Never tried the Koppers Shiner, But I do own a couple of the yellow perch deep divers. They caught some nice fish for me on Erie this year.


----------



## bassnick513 (Jun 23, 2008)

They are a really an amazing lure. That is the most realistic crank bait I have ever used.


----------



## tcba1987 (Jun 22, 2004)

they are nice looking lures..........but ive never caught anything on the 2 that i own ..........they were alittle large for the river that i fish on.


----------



## bassnick513 (Jun 23, 2008)

That's why around southern Ohio, I mainly use the Gizz 3. The smaller one.


----------



## TeamPlaker (Jul 5, 2006)

chaunc said:


> 10 bucks and 12 bucks each. I can understand why you only have 3.

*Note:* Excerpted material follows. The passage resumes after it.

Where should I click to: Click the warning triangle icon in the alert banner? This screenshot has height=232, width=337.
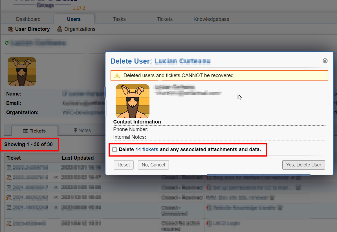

I don't only have 3, my friend, far from it. I only have those 3 colors. I have several Gizz lures in those colors, both sizes.
I hear a lot about the price of the lures which honestly surprises me. I went into a bait shop today and saw a pretty cool lookin' little crankbait and I turned it over and saw the price... $19.99. Bought a few X-Raps the other day for $10. each. Most of the places I fish the primary forage is Gizzard Shad, out of frustration for the lack of absolutely no realistic shad lure on the market, this past spring I tried to make my own which turned out to look like a Shad on crack. I stumbled across the Gizz lures when I was glancing through the OGF member photos and found some of LMJ's pics. I ordered my first batch and the rest is history. As far as I'm concerned, I'd pay double what they're asking... the action and realism can not be topped by any lure I've ever seen, let alone fished.


----------



## mcmd8700 (May 21, 2004)

So which is better? AC Shiner or Gizz 3? I have not used either so just curious.


----------



## johnnywalleye (Jan 27, 2007)

A C SHINER is made by some old guy, older than me, in Ohio. Fisherman's Quarters in Dayton sells them. They are balsa wood. They are beauty's. Deep and top water. 2008 record pike in canada was caught on a A C Shiner. I bought my first one at Dale Hollow. The guy tested them at Dale Hollow in the 60's. Same place some other guy tested the buzz bait. Right down the road from the record small mouth.


----------